◆ OBJECTIVE ◆
Render the records as a numbered list, omitting blank lines, starting at the line containing "coordinates (85, 202)." and ending with the line containing "center [598, 505].", both included.

◆ Entries for locating words and elements ◆
##########

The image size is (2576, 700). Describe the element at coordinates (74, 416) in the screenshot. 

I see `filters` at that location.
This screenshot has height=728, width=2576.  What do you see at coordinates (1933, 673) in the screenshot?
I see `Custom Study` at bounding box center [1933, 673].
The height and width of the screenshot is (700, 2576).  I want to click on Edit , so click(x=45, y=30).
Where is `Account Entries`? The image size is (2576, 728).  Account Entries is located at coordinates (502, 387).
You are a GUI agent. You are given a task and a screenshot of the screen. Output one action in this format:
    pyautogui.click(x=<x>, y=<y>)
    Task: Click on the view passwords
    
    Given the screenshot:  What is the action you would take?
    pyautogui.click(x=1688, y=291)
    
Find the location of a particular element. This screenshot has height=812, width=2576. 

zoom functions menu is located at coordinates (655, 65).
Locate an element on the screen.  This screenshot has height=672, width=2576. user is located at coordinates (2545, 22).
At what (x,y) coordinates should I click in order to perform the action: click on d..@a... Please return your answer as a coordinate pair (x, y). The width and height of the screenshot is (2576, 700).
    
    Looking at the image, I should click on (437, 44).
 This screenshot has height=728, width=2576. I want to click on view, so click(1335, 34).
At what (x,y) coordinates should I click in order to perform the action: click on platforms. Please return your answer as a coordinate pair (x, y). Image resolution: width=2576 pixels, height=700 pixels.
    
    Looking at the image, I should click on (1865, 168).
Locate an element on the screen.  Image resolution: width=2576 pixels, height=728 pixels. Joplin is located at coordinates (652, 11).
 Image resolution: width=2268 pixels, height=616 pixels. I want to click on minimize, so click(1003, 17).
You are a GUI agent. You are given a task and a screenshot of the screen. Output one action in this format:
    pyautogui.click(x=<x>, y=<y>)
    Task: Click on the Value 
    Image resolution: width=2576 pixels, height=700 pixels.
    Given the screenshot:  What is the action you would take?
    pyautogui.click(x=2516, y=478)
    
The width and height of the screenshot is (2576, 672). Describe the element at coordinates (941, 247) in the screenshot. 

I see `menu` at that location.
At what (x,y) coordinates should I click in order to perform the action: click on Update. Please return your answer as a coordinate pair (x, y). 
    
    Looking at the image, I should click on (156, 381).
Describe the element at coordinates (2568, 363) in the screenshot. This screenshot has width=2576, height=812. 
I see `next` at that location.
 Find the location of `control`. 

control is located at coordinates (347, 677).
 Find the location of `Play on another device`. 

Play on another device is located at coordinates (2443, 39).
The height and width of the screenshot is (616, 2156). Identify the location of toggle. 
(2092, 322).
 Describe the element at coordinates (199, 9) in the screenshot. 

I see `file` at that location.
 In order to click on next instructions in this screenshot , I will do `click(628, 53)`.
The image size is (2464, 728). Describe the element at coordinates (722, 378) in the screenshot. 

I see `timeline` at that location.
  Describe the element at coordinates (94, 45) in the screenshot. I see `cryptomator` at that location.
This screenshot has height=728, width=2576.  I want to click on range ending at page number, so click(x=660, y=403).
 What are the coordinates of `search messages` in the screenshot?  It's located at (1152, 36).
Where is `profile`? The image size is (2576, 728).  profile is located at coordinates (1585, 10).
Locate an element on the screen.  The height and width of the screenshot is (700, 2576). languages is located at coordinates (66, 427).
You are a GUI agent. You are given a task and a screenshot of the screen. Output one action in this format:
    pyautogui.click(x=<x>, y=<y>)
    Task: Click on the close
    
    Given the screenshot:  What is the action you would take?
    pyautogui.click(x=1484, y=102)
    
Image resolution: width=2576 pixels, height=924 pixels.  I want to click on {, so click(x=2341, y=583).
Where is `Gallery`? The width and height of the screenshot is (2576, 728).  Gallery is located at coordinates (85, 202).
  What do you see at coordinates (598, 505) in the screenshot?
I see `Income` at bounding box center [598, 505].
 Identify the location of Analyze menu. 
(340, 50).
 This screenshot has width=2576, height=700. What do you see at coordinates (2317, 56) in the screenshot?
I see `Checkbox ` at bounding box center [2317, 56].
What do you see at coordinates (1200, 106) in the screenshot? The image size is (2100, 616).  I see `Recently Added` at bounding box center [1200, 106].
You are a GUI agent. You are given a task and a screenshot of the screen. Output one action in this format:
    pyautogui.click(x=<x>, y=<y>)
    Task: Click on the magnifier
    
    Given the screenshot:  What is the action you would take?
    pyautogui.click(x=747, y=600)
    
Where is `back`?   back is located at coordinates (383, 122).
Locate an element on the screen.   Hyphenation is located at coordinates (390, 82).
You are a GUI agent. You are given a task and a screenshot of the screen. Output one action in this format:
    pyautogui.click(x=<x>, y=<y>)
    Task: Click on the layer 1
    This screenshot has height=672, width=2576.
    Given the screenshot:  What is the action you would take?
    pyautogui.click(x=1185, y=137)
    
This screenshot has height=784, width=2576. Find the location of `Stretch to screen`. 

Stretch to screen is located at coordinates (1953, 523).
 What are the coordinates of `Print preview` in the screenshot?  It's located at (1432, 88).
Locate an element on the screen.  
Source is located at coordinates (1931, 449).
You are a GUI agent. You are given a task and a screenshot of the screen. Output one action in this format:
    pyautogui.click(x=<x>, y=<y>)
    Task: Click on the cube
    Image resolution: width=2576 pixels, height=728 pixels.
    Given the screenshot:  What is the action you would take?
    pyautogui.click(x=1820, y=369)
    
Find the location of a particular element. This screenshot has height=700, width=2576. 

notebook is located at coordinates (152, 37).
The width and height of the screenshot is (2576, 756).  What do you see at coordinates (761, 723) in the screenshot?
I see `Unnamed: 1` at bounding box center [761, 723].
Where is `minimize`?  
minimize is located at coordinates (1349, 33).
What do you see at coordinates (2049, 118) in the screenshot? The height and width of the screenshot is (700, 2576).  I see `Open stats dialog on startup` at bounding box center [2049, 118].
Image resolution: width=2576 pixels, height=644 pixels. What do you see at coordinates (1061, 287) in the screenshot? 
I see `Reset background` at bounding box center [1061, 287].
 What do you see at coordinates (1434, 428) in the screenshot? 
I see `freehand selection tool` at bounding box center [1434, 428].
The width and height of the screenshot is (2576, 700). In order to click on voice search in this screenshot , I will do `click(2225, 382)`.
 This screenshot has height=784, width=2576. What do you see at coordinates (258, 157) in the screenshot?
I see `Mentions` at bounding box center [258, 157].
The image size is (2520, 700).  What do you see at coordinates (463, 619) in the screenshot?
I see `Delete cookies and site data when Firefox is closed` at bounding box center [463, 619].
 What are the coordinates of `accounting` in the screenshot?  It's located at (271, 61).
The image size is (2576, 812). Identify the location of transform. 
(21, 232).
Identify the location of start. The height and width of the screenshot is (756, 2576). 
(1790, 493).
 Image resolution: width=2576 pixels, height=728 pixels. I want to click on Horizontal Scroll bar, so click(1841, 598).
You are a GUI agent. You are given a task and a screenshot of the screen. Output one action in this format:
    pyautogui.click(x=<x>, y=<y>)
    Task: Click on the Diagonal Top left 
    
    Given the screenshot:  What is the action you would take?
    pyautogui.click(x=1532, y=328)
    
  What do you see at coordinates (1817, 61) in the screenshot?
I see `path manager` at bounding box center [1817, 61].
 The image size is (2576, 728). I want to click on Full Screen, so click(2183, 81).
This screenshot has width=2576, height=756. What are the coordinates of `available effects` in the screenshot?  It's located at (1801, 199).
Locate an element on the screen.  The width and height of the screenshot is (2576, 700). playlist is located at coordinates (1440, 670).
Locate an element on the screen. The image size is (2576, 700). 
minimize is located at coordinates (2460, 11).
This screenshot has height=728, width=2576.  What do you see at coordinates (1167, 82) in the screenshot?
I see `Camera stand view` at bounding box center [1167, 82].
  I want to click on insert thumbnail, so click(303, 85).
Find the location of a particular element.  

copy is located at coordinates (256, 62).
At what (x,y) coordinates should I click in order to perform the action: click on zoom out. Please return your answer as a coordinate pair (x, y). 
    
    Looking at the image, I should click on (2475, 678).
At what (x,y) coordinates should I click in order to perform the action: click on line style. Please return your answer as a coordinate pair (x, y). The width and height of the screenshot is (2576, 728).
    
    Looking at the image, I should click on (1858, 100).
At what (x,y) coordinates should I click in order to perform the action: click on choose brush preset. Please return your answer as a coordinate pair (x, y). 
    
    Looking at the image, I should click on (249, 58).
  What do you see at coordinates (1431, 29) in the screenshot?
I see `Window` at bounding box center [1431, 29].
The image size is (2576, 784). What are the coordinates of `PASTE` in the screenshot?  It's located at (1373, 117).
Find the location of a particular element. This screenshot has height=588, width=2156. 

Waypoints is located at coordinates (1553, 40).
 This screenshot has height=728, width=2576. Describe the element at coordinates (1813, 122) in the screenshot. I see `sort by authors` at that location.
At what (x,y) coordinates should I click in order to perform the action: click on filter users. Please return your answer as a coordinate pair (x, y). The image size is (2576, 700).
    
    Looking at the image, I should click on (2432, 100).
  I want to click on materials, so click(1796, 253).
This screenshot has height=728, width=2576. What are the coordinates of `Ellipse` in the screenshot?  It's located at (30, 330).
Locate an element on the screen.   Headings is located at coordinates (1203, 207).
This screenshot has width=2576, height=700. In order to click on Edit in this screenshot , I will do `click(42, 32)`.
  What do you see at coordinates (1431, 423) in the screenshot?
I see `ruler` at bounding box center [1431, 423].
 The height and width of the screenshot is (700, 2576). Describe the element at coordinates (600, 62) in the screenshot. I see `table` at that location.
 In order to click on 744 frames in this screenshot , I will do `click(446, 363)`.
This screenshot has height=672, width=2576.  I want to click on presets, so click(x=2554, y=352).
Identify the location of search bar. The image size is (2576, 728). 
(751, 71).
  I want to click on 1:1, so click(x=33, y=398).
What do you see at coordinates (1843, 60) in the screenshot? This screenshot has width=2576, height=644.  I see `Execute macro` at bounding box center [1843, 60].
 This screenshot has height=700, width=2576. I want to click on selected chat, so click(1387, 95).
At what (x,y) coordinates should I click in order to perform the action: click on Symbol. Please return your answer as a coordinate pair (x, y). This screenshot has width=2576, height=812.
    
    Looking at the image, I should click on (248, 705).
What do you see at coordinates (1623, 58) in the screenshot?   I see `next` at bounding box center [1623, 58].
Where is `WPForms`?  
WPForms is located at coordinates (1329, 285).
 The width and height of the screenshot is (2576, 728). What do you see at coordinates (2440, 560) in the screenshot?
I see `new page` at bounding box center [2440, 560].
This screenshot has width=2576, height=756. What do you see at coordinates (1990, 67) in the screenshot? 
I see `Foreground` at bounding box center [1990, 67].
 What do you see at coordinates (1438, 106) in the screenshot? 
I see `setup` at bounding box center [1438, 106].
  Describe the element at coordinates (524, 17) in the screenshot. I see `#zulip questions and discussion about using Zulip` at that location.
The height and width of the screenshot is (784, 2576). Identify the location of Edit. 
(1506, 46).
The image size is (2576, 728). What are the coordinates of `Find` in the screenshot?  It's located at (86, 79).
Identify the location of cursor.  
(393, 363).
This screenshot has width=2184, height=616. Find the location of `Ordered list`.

##########

◆ ANSWER FOR THE TASK ◆
1. Where is `Gallery`? The width and height of the screenshot is (2576, 728).  Gallery is located at coordinates (85, 202).
2.   What do you see at coordinates (598, 505) in the screenshot?
3. I see `Income` at bounding box center [598, 505].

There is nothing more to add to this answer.